If the draft recommendations of the USPTF are accepted and published as guidelines, the family doctors will not order the annual screening since insurers are already considering not paying for it. The report is being reviewed by Aetna and Kaiser Permanente who are saying they may not continue paying for the test.

Why would the Task Force disparage the PSA test and change the guidelines when there’s nothing to replace it? It’s not dangerous and quite like the blood work you have done on your kidney and liver functions, and in a retail clinic costs what a tank of gas or a dinner costs, $50. We have irrefutable proof that death rates from prostate cancer has fallen by 38% since 1992 with the wide spread use of the PSA screening test; and surely discontinuing the use of it will result in more deaths. Also more late stage victims who’s are too late to be cured will be showing up at their doctor’s office. It should be a concern to all, especially our African American brothers, who are more than twice is likely to get it than Whites or Hispanics. The headlines that were devoted to the USPTF Report does disparage the use of it and many men have already said, including my 67 brother-in-law, “Oh I read about it and the test is not accurate so I don’t need to be screened”.

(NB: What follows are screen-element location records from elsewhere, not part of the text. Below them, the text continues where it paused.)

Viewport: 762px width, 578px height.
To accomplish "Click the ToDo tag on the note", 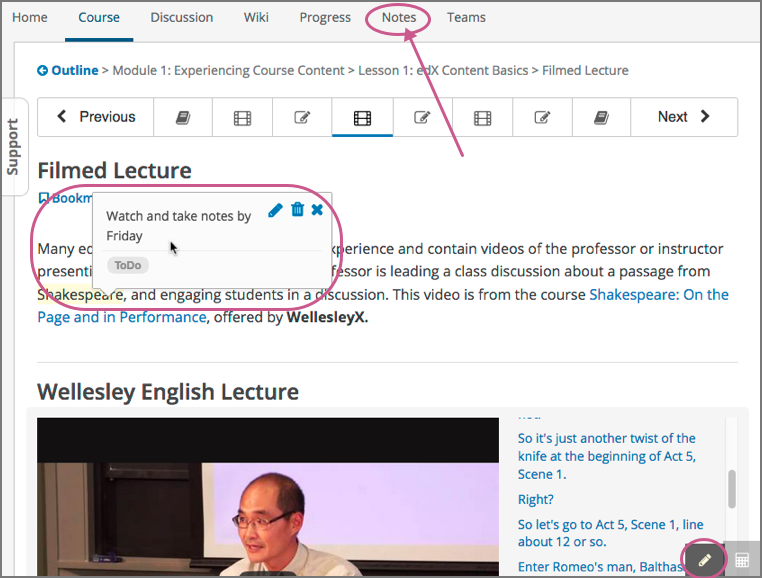I will click(x=128, y=266).
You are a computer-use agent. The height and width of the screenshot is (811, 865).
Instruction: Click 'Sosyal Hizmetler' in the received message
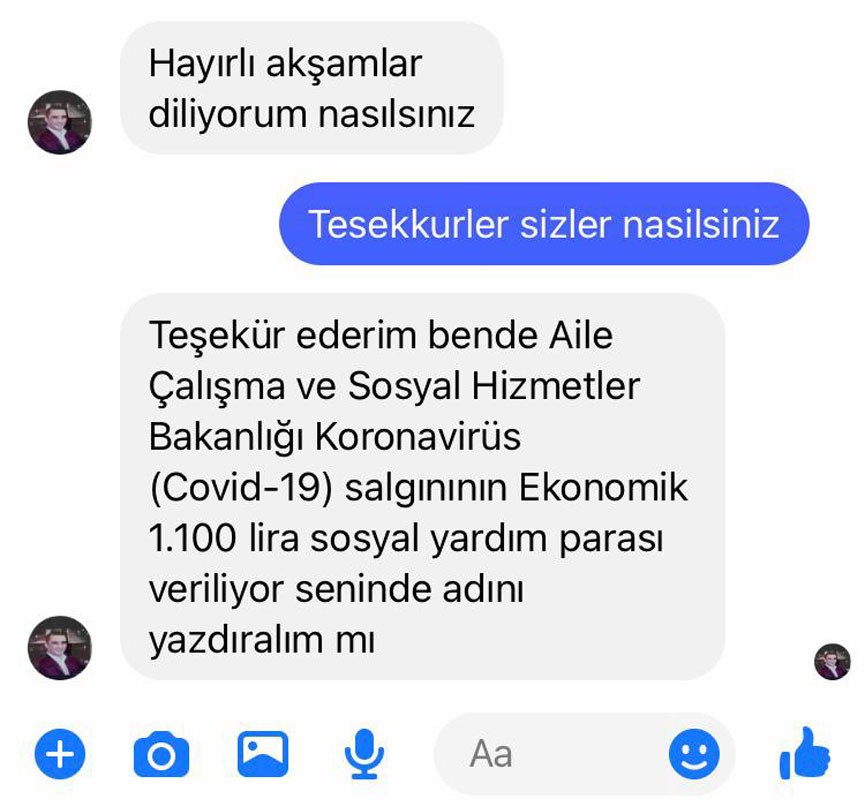click(494, 386)
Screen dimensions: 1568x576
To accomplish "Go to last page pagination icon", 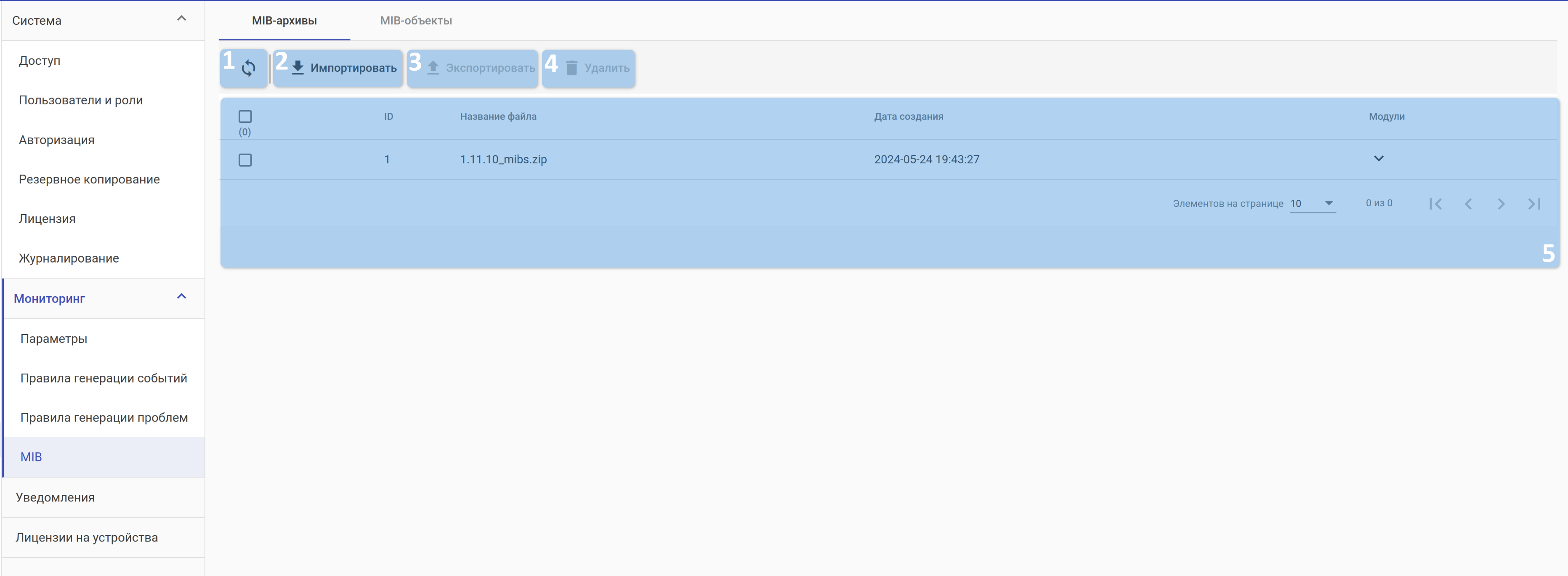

Like our Susan G. Komen sisters in the breast cancer movement who kept the same USPSTF from eliminating annual mammograms, we want to be as effective in keeping this draft report from being accepted. Our brothers should not let this message be suppressed or lost. It’s should be heard by all Houstonians and our family doctors. Please let the task force know that the PSA test is critical and eliminating it may let 20 to 30,000 men die needlessly. You have until November 8th to take action and to be heard. Make your comments here at the USPSTF web site http://www.uspreventiveservicestaskforce.org/uspstf_form3/.

Sincerely,
Joe Landry, Ph.D., Founder ProtonPals, a non-profit national group of over 900 prostate cancer survivors.